Consider the following Data Frame:
Index | foo | String A | bar | String B |
---|---|---|---|---|
First | 15 | nan | 0 | 3 |
Second | 0 | 2 | 25 | nan |
I have the following logic that allows me to iterate through a single column of a data frame and access a specific cell and change its value.
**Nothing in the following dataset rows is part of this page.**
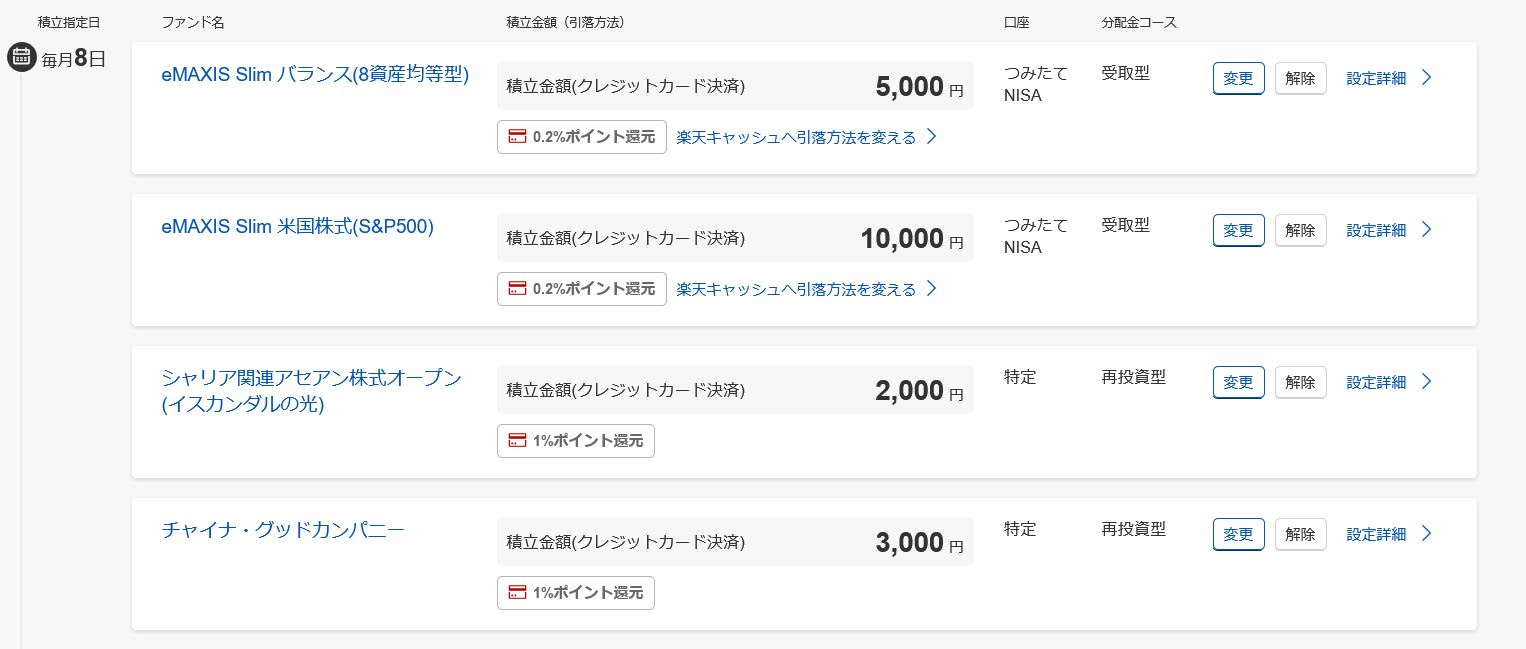The width and height of the screenshot is (1526, 649).
Task: Click 変更 on the シャリア関連アセアン row
Action: [x=1238, y=381]
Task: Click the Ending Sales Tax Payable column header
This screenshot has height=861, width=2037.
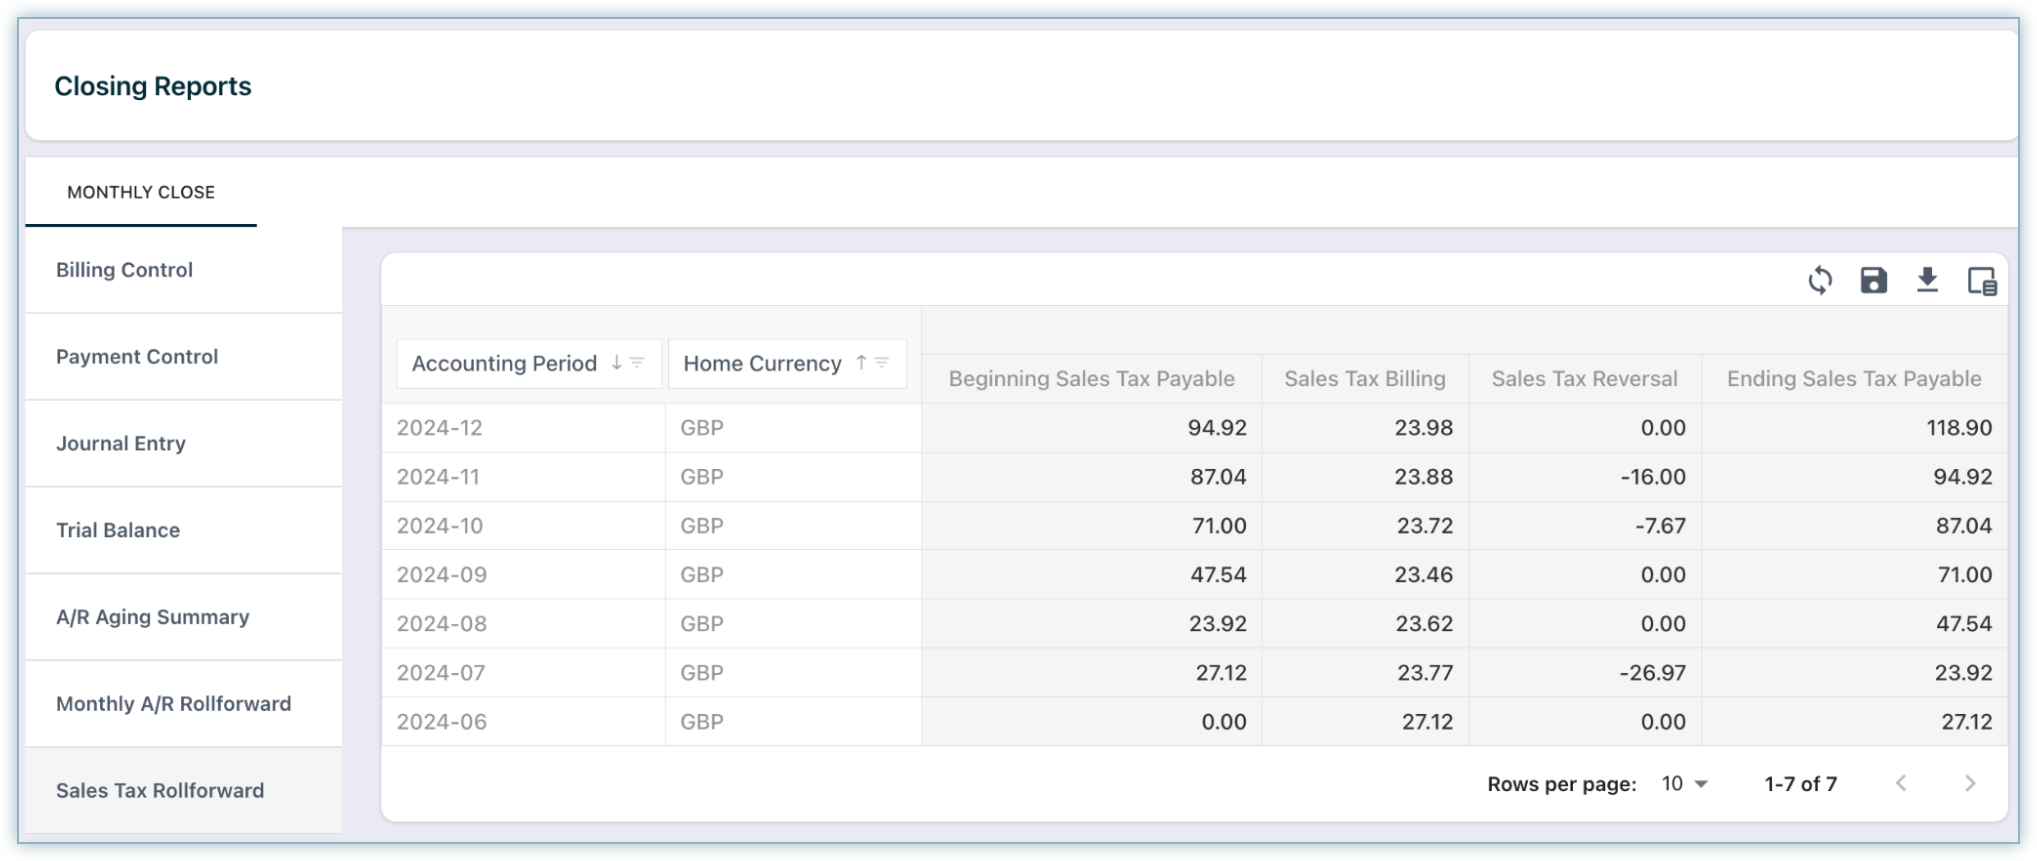Action: (1853, 379)
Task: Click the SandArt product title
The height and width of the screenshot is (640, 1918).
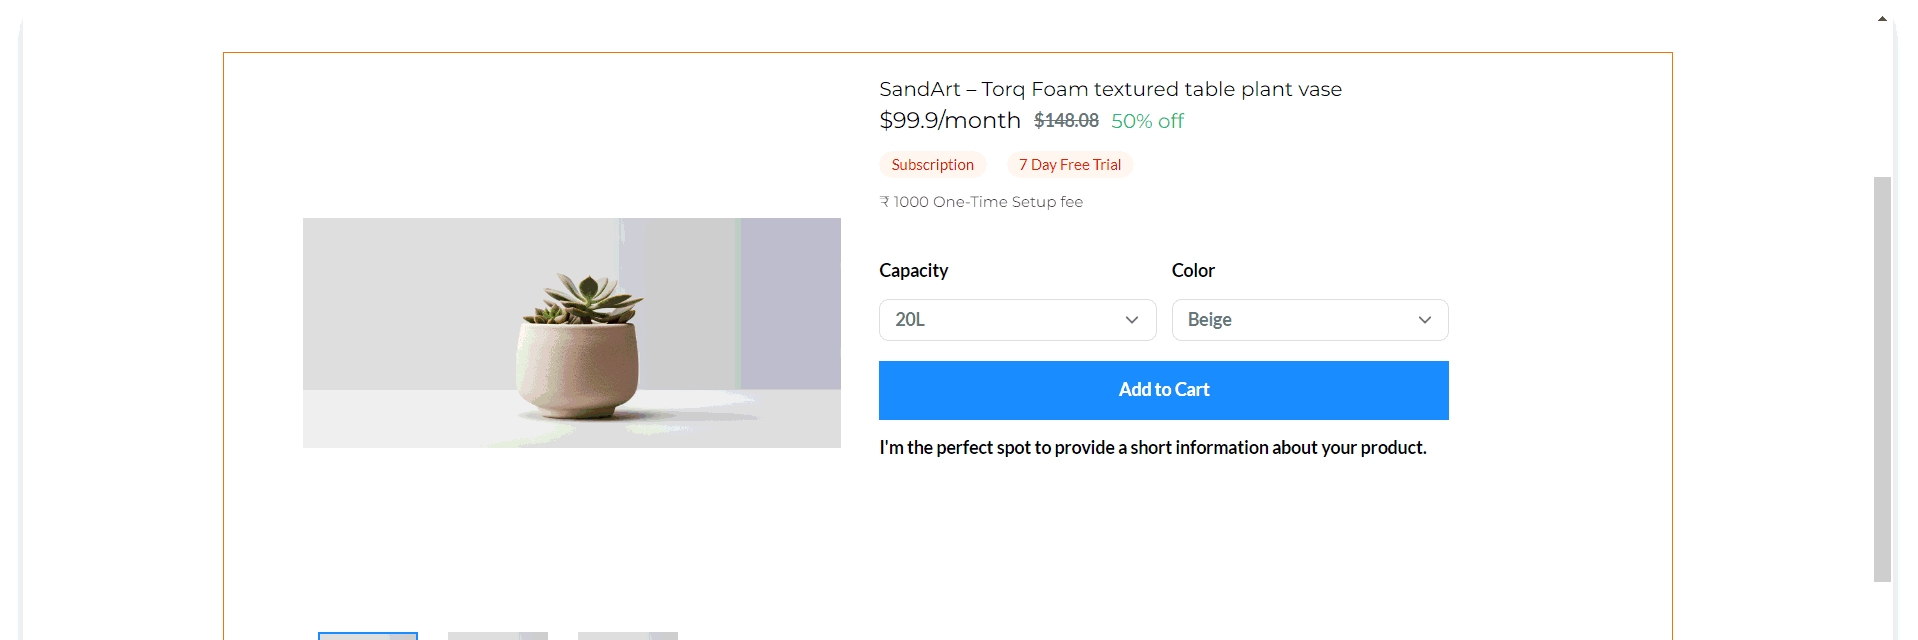Action: tap(1110, 89)
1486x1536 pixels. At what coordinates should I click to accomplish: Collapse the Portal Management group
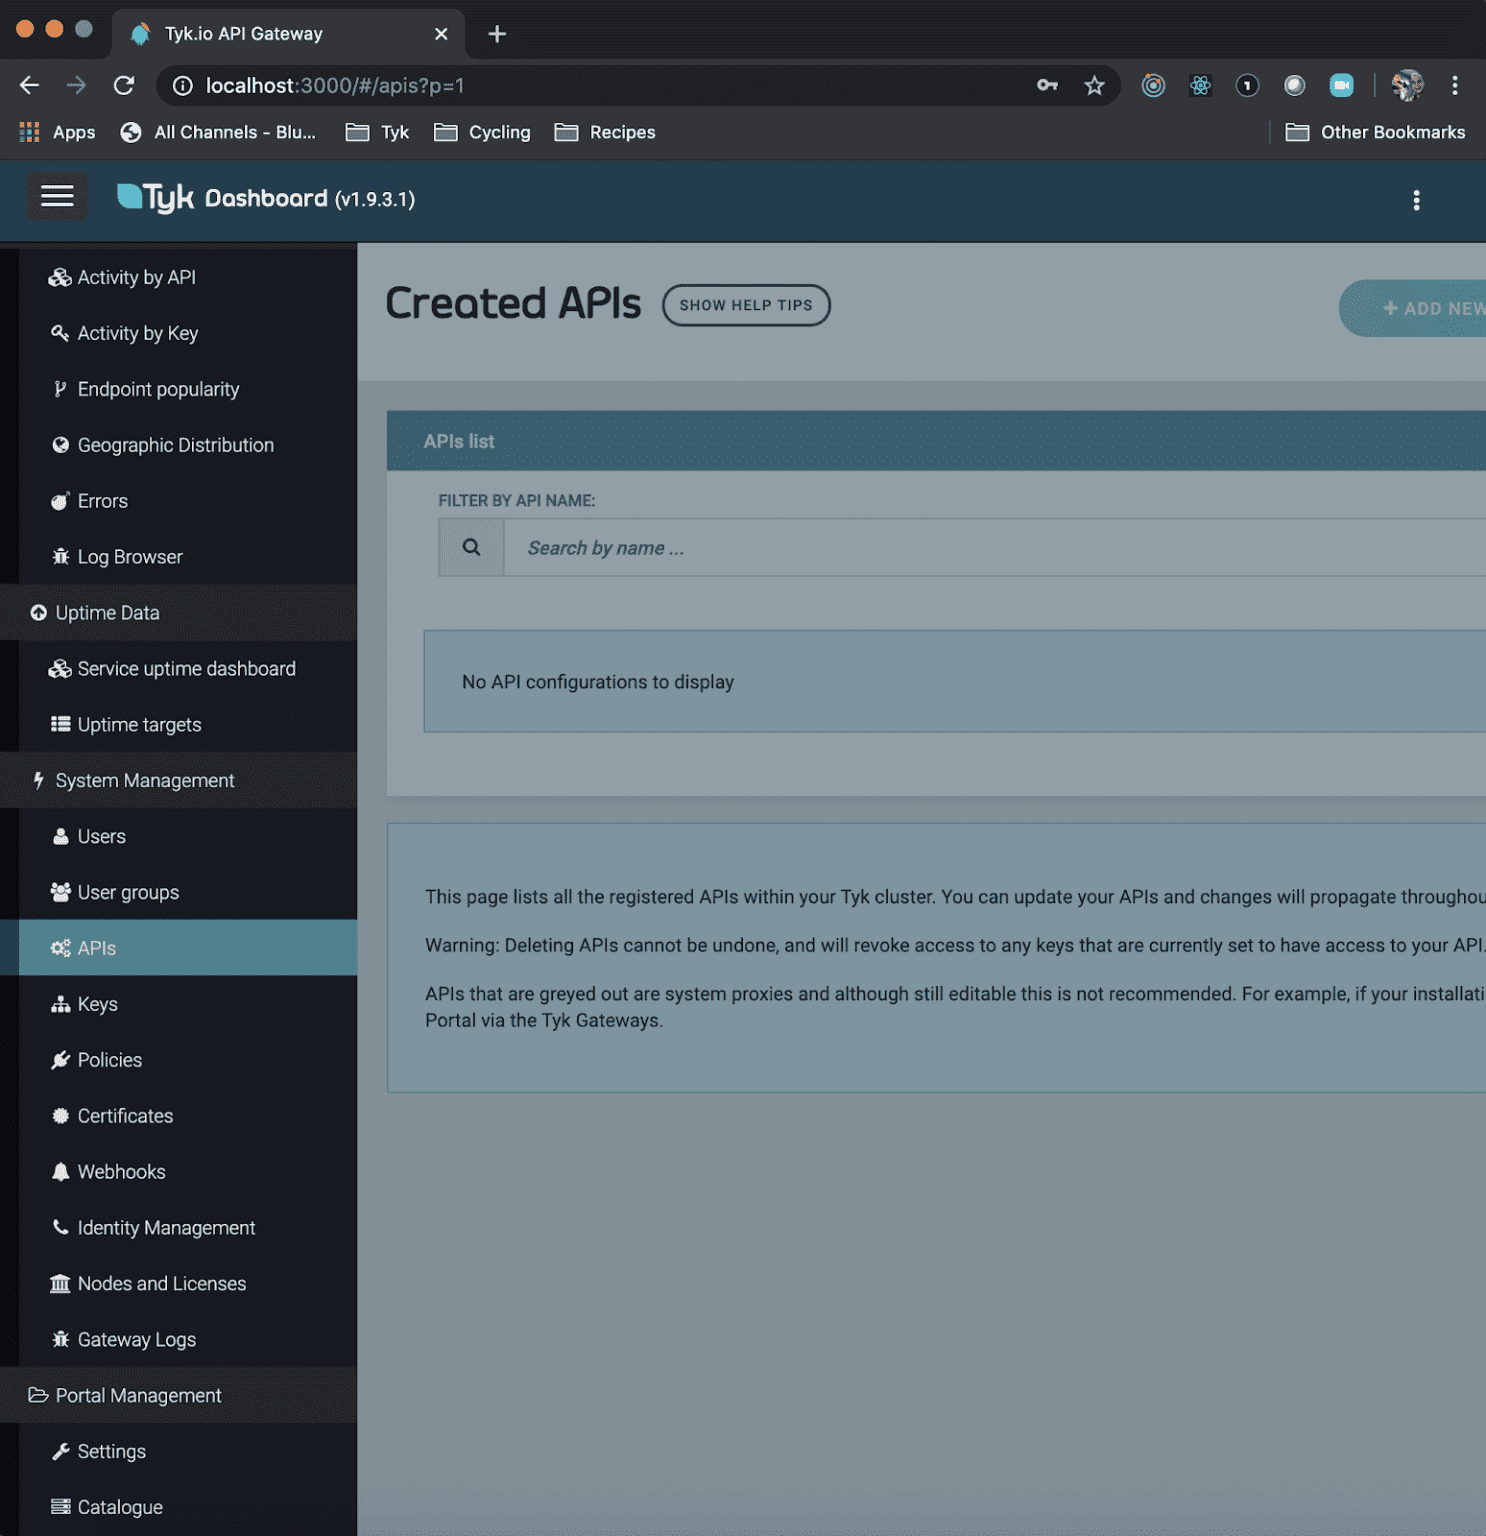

If the value of the cell in the column with the name String A
is NOT NaN
then the value of the cell in the column that comes before it should be changed to NaN
for idx, val in enumerate(df['String A']):
if not math.isnan(val) :
df.iloc[: , df.columns.get_loc('String A')-1].iloc[idx] = np.nan
Is there a way I could generalize the loop so I could iterate through all columns that contain the substring String
such that the loop applies for both columns String A
and String B
(or any column that contains this substring).
The table should then look like this:
Index | foo | String A | bar | String B |
---|---|---|---|---|
First | 15 | nan | nan | 3 |
Second | nan | 2 | 25 | nan |
Edit: Added more details to the question
CodePudding user response:
Try:
for idx in [i for i, c in enumerate(df.columns) if c.startswith("String")]:
df.iloc[:, idx-1] = df.iloc[:, idx-1].where(df.iloc[:,idx].isnull())
>>> df
foo String A bar String B
Index
First 15.0 NaN NaN 3.0
Second NaN 2.0 25.0 NaN
CodePudding user response:
In order to maintain use of your original for loop you could do the following:
for idx, val in enumerate(df):
if 'String' in val:
print(val)
CodePudding user response:
You could subset the columns and use apply
to iterate:
relevant = df.columns.str.contains('String')
# select the columns that come right bevor a string column
relevant = np.where(relevant)[0] - 1
# apply your function to the relevant columns
df.iloc[:, relevant] = df.iloc[:, relevant].apply(...)